» **The problem**:
Each line of the listing must be set down exactly as it stands.

══════════════════════════════

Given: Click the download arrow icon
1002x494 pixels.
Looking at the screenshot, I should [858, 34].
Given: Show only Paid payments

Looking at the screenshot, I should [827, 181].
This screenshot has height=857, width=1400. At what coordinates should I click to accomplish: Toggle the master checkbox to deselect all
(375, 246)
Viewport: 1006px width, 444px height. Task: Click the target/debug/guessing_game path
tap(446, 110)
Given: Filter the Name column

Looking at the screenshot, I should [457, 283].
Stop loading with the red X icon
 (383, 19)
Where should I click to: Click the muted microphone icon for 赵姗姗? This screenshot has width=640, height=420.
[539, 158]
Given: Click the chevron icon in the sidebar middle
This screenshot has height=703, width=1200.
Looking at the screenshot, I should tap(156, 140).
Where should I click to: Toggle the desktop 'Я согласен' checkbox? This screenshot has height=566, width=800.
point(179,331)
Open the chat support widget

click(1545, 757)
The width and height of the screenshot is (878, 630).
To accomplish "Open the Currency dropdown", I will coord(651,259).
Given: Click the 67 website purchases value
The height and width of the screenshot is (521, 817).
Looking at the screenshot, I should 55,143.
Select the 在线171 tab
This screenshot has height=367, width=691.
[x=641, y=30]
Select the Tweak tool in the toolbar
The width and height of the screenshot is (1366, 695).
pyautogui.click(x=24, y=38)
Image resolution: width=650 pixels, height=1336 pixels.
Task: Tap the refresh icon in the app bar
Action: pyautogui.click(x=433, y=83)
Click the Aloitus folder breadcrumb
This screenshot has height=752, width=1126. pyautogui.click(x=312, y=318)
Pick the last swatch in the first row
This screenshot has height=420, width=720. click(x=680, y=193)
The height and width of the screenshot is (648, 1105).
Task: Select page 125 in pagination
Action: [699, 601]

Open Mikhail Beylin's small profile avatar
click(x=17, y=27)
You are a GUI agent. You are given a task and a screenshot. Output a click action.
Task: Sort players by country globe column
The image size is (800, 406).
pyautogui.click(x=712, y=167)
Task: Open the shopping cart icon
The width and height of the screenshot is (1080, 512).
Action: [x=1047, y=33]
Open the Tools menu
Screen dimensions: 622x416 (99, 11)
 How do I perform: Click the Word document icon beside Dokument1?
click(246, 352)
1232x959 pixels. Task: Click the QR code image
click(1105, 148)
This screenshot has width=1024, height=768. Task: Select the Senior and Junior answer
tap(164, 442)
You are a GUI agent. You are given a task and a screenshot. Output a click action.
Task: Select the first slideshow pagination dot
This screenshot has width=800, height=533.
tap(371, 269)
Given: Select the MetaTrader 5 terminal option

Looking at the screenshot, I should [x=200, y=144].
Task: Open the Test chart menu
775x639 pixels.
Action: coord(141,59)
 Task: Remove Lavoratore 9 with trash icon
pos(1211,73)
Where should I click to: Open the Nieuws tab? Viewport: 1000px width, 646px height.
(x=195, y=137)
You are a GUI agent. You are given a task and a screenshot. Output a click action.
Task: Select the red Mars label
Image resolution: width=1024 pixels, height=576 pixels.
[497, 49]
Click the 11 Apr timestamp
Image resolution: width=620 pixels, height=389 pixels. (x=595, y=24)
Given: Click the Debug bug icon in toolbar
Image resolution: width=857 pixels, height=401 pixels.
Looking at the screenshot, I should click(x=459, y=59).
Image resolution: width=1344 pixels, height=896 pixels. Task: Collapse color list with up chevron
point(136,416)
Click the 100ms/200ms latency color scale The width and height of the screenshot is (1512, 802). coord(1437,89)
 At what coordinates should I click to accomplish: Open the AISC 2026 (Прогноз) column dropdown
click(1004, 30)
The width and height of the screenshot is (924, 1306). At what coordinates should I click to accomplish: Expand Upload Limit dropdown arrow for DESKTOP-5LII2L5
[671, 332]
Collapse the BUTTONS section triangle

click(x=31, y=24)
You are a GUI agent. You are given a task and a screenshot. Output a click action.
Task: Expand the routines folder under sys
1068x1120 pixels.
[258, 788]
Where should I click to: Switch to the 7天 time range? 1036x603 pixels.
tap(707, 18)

══════════════════════════════

» **Exercise response**:
Given: Click the download arrow icon
1002x494 pixels.
Looking at the screenshot, I should [858, 34].
Given: Show only Paid payments

Looking at the screenshot, I should [827, 181].
This screenshot has height=857, width=1400. At what coordinates should I click to accomplish: Toggle the master checkbox to deselect all
(375, 246)
Viewport: 1006px width, 444px height. Task: Click the target/debug/guessing_game path
tap(446, 110)
Given: Filter the Name column

Looking at the screenshot, I should [457, 283].
Stop loading with the red X icon
 (383, 19)
Where should I click to: Click the muted microphone icon for 赵姗姗? This screenshot has width=640, height=420.
[539, 158]
Given: Click the chevron icon in the sidebar middle
This screenshot has height=703, width=1200.
Looking at the screenshot, I should tap(156, 140).
Where should I click to: Toggle the desktop 'Я согласен' checkbox? This screenshot has height=566, width=800.
point(179,331)
Open the chat support widget

click(1545, 757)
The width and height of the screenshot is (878, 630).
To accomplish "Open the Currency dropdown", I will coord(651,259).
Given: Click the 67 website purchases value
The height and width of the screenshot is (521, 817).
Looking at the screenshot, I should 55,143.
Select the 在线171 tab
This screenshot has height=367, width=691.
[x=641, y=30]
Select the Tweak tool in the toolbar
The width and height of the screenshot is (1366, 695).
pyautogui.click(x=24, y=38)
Image resolution: width=650 pixels, height=1336 pixels.
Task: Tap the refresh icon in the app bar
Action: pyautogui.click(x=433, y=83)
Click the Aloitus folder breadcrumb
This screenshot has height=752, width=1126. pyautogui.click(x=312, y=318)
Pick the last swatch in the first row
This screenshot has height=420, width=720. click(x=680, y=193)
The height and width of the screenshot is (648, 1105).
Task: Select page 125 in pagination
Action: [699, 601]

Open Mikhail Beylin's small profile avatar
click(x=17, y=27)
You are a GUI agent. You are given a task and a screenshot. Output a click action.
Task: Sort players by country globe column
The image size is (800, 406).
pyautogui.click(x=712, y=167)
Task: Open the shopping cart icon
The width and height of the screenshot is (1080, 512).
Action: [x=1047, y=33]
Open the Tools menu
Screen dimensions: 622x416 (99, 11)
 How do I perform: Click the Word document icon beside Dokument1?
click(246, 352)
1232x959 pixels. Task: Click the QR code image
click(1105, 148)
This screenshot has width=1024, height=768. Task: Select the Senior and Junior answer
tap(164, 442)
You are a GUI agent. You are given a task and a screenshot. Output a click action.
Task: Select the first slideshow pagination dot
This screenshot has width=800, height=533.
tap(371, 269)
Given: Select the MetaTrader 5 terminal option

Looking at the screenshot, I should [x=200, y=144].
Task: Open the Test chart menu
775x639 pixels.
Action: coord(141,59)
 Task: Remove Lavoratore 9 with trash icon
pos(1211,73)
Where should I click to: Open the Nieuws tab? Viewport: 1000px width, 646px height.
(x=195, y=137)
You are a GUI agent. You are given a task and a screenshot. Output a click action.
Task: Select the red Mars label
Image resolution: width=1024 pixels, height=576 pixels.
[497, 49]
Click the 11 Apr timestamp
Image resolution: width=620 pixels, height=389 pixels. (x=595, y=24)
Given: Click the Debug bug icon in toolbar
Image resolution: width=857 pixels, height=401 pixels.
Looking at the screenshot, I should click(x=459, y=59).
Image resolution: width=1344 pixels, height=896 pixels. Task: Collapse color list with up chevron
point(136,416)
Click the 100ms/200ms latency color scale The width and height of the screenshot is (1512, 802). coord(1437,89)
 At what coordinates should I click to accomplish: Open the AISC 2026 (Прогноз) column dropdown
click(1004, 30)
The width and height of the screenshot is (924, 1306). At what coordinates should I click to accomplish: Expand Upload Limit dropdown arrow for DESKTOP-5LII2L5
[671, 332]
Collapse the BUTTONS section triangle

click(x=31, y=24)
You are a GUI agent. You are given a task and a screenshot. Output a click action.
Task: Expand the routines folder under sys
1068x1120 pixels.
[258, 788]
Where should I click to: Switch to the 7天 time range? 1036x603 pixels.
tap(707, 18)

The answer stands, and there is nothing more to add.